Crawler

Struct Crawler 

Source
pub struct Crawler<A, C> { /* private fields */ }
Expand description

The core of this library. Create one with Crawler::new or Crawler::new_async to get started. Also see the examples.

Implementations§

Source§

impl Crawler<NonAsync, NoContext>

Source

pub fn new() -> Self

Create a new non-async, parallel Crawler without any context

let parallel_crawler=Crawler::new();
Source§

impl<C> Crawler<NonAsync, C>
where C: Send + Sync,

Source

pub fn start_dir<P: AsRef<Path>>(self, path: P) -> Self

Sets the directory the crawler should start in. Default is the current directory, resolved when Crawler::run is called, if that fails, it panics before doing anything.

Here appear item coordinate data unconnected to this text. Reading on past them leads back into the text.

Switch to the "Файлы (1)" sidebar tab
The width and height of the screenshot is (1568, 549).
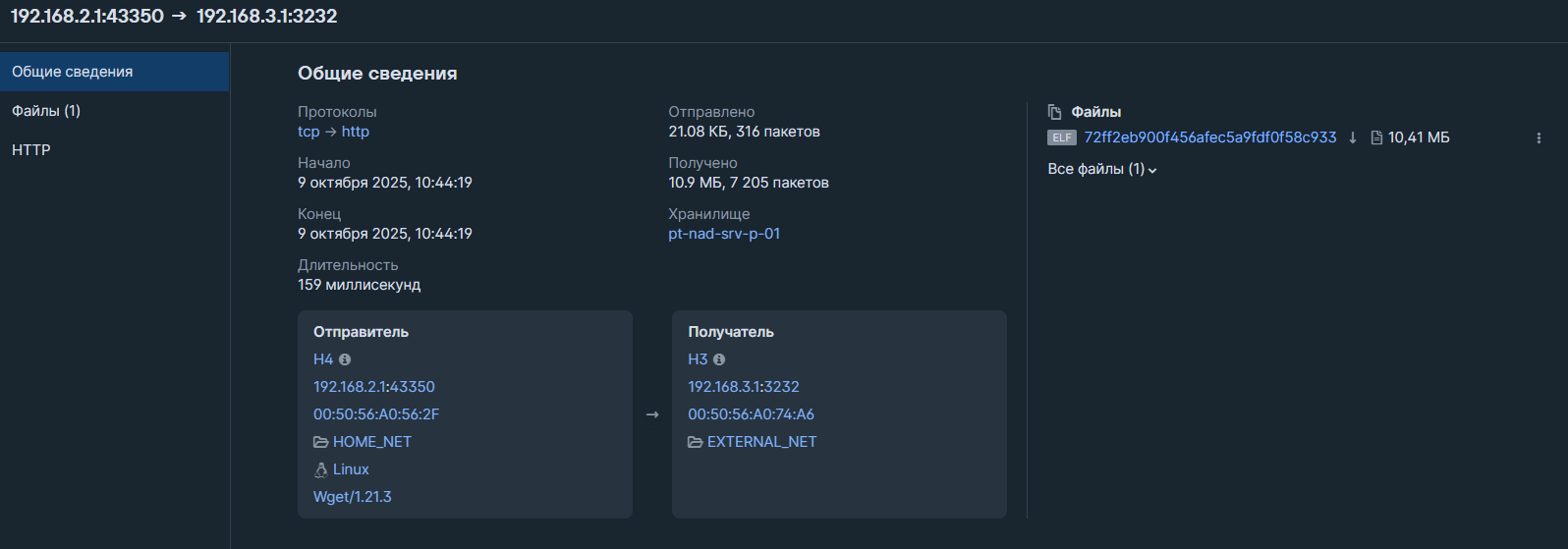coord(46,111)
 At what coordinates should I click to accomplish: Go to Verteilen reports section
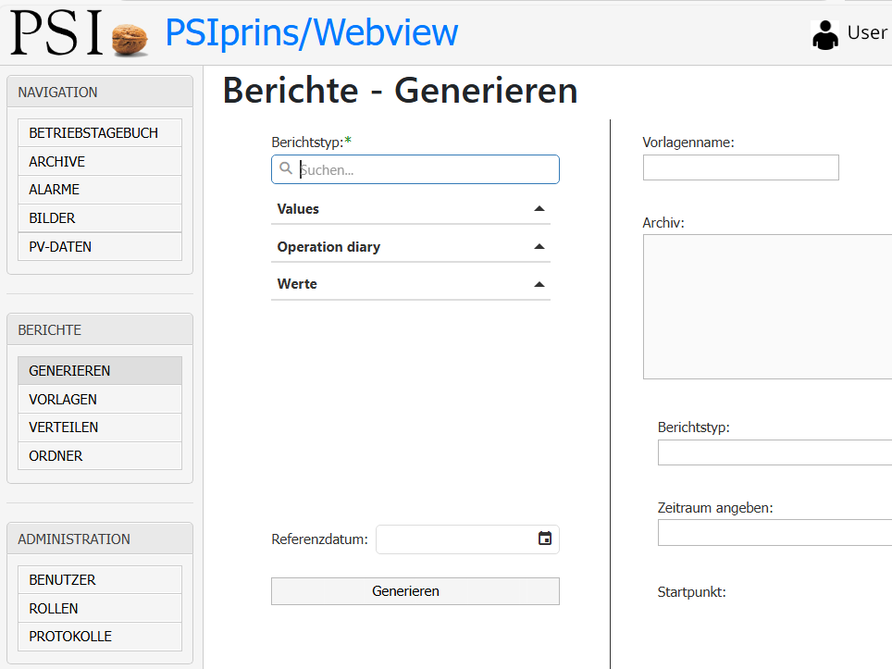point(99,427)
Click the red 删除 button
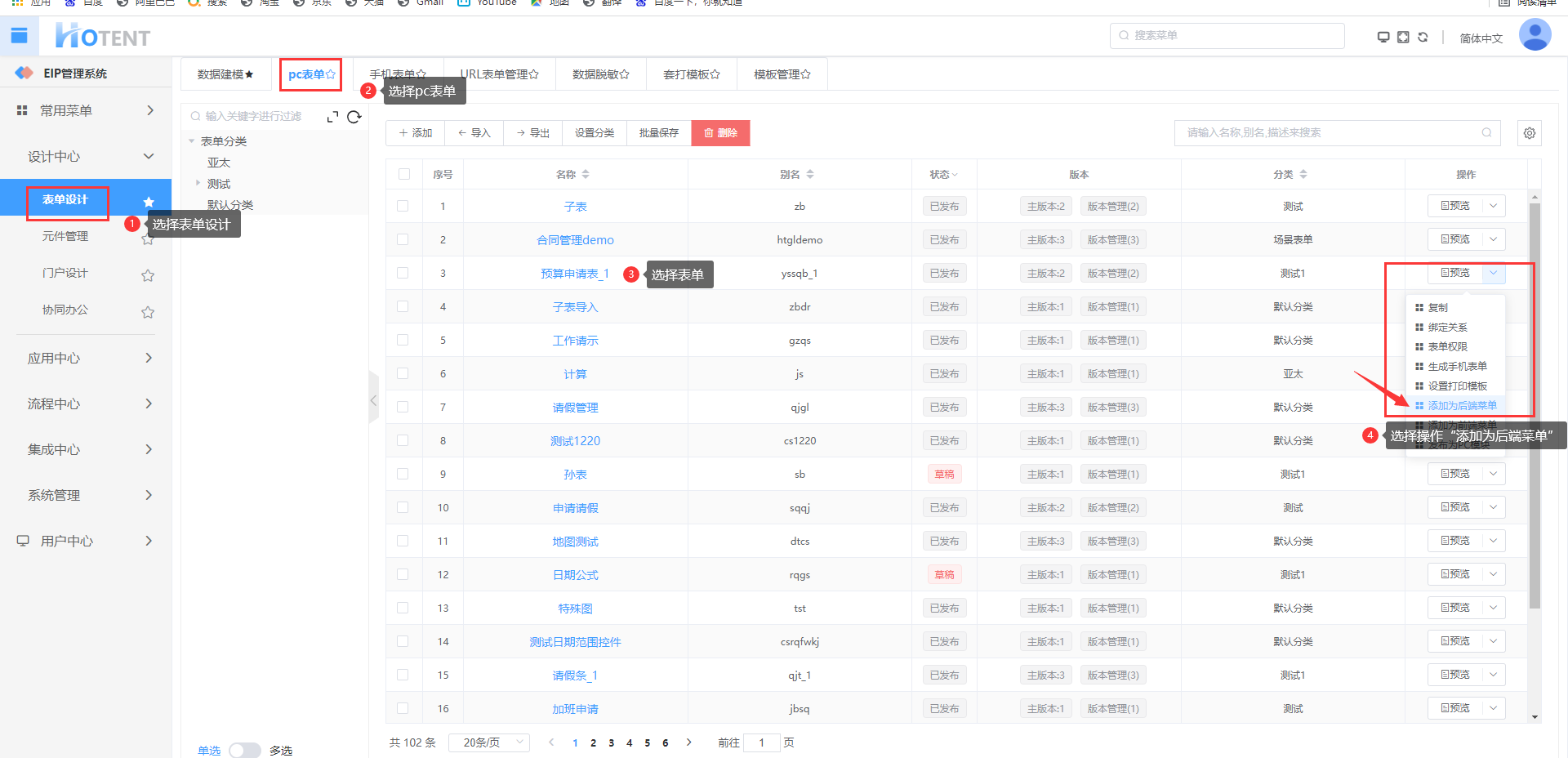 click(720, 133)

 use std::collections::HashSet;
 use std::path::PathBuf;
 use std::sync::Mutex;

 //Assuming that the content of C:\foo isn't changing during execution
 //and this program is executed in that same folder
 let crawler_1_result =
 Crawler::new()
    .start_dir("C:\\foo")
    .context(Mutex::new(Vec::new()))
    .run(|ctx: Mutex<Vec<String>>, path| {
        ctx.lock().unwrap().insert(path.display());
    });
 let crawler_2_result =
 Crawler::new()
    .context(Mutex::new(Vec::new()))
    .run(|ctx: Mutex<HashSet<String>>, path| {
        ctx.lock().unwrap().insert(path.display());
    })?;

 //then (not guaranteed when using a Vec instead of a HashSet by design)
 assert_eq!(crawler_1_result, crawler_2_result);
Source

pub fn file_regex<STR: AsRef<str>>(self, regex: STR) -> Self

Only applies the closure in run to a file if the given regex matches


//prints all text files in the current directory (and all its subfolders)
Crawler::new()
    .file_regex(r"^.*\.txt$")
    .run(|_, path| {
        println!("{}", path.display());
    })?;
Source

pub fn folder_regex<STR: AsRef<str>>(self, regex: STR) -> Self

Only go into a folder if matches the given regex (meaning all files and subfolders etc. will not be traversed)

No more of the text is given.